15 Welke ook gedood hebben den Heere Jezus, en hun eigen profeten; en ons hebben vervolgd, en Gode niet behagen, en allen mensen tegen zijn;
ユダヤ人たちは主イエスと預言者たちとを殺し、わたしたちを迫害し、神を喜ばせず、すべての人に逆らい、
16 En verhinderen ons te spreken tot de heidenen, dat zij zalig mochten worden; opdat zij te allen tijd hun zonden vervullen zouden. En de toorn is over hen gekomen tot het einde.
わたしたちが異邦人に救の言を語るのを妨げて、絶えず自分の罪を満たしている。そこで、神の怒りは最も激しく彼らに臨むに至ったのである。

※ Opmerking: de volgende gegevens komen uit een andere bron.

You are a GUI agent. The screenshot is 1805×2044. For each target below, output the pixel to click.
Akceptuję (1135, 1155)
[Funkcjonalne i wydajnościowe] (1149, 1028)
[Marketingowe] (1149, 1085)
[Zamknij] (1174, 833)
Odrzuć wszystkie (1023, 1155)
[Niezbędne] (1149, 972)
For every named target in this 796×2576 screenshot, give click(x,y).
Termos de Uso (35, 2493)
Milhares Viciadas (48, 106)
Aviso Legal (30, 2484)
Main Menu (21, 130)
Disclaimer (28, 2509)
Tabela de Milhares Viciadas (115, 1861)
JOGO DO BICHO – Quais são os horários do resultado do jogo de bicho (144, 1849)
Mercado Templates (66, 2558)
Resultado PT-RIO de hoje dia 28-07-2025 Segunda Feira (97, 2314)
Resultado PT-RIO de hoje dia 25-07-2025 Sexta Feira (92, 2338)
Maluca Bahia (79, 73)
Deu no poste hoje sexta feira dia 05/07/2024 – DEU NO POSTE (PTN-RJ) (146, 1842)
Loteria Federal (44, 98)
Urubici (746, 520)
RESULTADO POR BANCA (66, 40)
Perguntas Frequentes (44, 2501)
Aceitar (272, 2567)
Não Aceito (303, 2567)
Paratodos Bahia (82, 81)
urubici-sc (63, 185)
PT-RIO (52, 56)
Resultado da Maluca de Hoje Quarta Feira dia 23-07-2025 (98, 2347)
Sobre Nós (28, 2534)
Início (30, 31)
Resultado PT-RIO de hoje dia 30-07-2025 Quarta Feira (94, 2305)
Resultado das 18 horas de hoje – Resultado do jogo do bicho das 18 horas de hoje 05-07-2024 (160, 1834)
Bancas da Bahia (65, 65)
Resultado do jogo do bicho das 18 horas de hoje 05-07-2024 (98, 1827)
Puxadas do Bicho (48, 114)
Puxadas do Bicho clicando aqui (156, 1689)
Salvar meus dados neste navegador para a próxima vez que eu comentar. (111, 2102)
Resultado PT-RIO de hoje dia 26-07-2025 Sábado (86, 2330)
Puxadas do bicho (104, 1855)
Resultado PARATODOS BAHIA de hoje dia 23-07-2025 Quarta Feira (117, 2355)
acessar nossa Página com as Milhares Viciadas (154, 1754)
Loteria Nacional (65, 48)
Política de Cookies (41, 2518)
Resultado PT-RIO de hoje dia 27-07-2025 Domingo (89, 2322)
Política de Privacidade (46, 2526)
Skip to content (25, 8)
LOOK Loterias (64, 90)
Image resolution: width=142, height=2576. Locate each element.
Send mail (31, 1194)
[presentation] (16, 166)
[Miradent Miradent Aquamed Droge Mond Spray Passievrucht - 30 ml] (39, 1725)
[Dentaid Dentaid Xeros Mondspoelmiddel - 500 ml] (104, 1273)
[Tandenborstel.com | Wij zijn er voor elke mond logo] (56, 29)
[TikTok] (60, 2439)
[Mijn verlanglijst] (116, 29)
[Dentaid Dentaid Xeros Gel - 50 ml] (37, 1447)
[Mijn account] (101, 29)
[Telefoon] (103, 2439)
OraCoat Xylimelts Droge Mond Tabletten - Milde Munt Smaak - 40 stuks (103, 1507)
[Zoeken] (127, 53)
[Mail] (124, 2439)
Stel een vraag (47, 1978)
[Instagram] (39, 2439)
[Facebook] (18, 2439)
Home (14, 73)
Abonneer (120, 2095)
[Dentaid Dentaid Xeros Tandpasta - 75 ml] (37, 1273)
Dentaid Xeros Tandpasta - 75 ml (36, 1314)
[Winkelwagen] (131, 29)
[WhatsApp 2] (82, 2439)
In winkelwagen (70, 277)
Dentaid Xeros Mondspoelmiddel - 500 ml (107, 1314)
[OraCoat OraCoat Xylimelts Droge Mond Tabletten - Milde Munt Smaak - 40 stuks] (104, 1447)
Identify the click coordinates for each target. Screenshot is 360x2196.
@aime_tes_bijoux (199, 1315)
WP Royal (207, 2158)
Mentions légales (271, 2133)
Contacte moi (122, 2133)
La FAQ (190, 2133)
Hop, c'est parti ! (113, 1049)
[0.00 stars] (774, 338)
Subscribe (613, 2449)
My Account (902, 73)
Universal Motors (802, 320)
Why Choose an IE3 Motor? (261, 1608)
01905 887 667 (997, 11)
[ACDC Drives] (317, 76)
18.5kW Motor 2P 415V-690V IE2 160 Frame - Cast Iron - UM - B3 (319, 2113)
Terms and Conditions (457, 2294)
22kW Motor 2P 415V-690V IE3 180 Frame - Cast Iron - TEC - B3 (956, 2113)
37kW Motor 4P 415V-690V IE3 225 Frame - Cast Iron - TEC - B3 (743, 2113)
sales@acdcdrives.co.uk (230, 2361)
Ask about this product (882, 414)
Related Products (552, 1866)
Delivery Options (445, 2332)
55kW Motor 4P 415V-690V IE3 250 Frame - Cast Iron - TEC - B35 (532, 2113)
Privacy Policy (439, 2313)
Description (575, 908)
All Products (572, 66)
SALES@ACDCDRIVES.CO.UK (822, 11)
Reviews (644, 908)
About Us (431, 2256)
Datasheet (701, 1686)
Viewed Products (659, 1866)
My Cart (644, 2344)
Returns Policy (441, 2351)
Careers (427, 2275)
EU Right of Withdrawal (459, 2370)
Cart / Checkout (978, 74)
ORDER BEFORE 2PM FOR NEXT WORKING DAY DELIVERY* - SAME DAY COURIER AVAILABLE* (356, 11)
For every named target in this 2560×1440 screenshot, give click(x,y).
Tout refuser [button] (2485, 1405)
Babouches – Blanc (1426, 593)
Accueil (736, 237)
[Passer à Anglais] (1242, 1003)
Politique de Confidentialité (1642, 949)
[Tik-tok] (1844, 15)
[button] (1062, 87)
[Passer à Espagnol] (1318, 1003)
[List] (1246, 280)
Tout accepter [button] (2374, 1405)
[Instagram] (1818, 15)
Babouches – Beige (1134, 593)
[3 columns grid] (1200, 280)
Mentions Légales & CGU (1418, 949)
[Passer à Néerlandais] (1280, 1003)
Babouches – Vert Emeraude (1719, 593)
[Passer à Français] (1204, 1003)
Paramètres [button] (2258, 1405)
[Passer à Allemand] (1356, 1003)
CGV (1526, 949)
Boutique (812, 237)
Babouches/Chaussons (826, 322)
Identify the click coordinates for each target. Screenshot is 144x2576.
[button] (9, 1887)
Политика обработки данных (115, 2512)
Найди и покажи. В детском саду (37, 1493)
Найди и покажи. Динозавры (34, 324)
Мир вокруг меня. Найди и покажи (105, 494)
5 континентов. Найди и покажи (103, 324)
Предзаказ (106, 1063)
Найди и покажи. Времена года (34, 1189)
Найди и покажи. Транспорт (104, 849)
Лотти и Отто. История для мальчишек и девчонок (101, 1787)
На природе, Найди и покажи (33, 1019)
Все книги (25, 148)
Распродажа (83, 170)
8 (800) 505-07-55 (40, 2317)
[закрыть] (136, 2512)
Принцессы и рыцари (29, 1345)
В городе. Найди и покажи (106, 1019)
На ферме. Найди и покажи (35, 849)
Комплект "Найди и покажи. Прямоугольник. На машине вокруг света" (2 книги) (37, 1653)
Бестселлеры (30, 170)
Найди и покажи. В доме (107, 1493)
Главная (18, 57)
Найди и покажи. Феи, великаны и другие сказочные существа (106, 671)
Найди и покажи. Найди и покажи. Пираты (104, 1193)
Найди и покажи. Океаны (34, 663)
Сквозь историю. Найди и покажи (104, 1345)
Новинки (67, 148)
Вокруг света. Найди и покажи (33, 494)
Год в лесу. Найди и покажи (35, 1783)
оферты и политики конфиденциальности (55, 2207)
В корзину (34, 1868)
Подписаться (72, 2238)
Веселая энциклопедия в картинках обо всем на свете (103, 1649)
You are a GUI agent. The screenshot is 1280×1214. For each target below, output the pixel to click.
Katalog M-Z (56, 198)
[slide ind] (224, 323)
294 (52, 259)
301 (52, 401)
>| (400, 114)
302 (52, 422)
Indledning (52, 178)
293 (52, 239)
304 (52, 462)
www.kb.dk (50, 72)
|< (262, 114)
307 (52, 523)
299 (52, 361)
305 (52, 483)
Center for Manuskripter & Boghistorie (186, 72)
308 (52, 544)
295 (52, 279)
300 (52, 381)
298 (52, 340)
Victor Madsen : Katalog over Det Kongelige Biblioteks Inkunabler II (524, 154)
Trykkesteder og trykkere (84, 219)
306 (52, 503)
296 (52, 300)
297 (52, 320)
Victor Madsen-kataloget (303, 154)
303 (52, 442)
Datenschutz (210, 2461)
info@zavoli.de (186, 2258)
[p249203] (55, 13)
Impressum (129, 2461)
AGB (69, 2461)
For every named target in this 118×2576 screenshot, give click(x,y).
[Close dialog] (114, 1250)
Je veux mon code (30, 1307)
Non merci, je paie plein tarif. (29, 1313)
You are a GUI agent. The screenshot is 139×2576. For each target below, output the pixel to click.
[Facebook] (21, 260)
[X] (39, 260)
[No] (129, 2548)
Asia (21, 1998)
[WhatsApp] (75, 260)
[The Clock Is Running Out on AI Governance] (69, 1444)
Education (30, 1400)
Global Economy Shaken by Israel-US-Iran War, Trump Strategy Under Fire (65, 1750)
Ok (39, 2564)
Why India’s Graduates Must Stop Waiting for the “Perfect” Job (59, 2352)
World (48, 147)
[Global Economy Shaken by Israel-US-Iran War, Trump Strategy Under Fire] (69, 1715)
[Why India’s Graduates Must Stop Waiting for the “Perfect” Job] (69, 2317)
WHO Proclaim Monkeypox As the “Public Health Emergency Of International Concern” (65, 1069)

17 Maar wij, broeders, van u beroofd geweest zijnde voor een kleine wijle tijds, naar het aangezicht, niet naar het hart, hebben ons te overvloediger benaarstigd, om uw aangezicht te zien, met grote begeerte.
兄弟たちよ。わたしたちは、しばらくの間、あなたがたから引き離されていたので心においてではなく、からだだけではあるがなおさら、あなたがたの顔を見たいと切にこいねがった。
18 Daarom hebben wij tot u willen komen (immers ik Paulus) eenmaal en andermaal, maar de satanas heeft ons belet.
だから、わたしたちは、あなたがたの所に行こうとした。ことに、このパウロは、一再ならず行こうとしたのである。それだのに、わたしたちはサタンに妨げられた。
19 Want welke is onze hoop, of blijdschap, of kroon des roems? Zijt gij die ook niet voor onzen Heere Jezus Christus in Zijn toekomst?
実際、わたしたちの主イエスの来臨にあたって、わたしたちの望みと喜びと誇の冠となるべき者は、あなたがたを外にして、だれがあるだろうか。
20 Want gij zijt onze heerlijkheid en blijdschap.
あなたがたこそ、実にわたしたちのほまれであり、喜びである。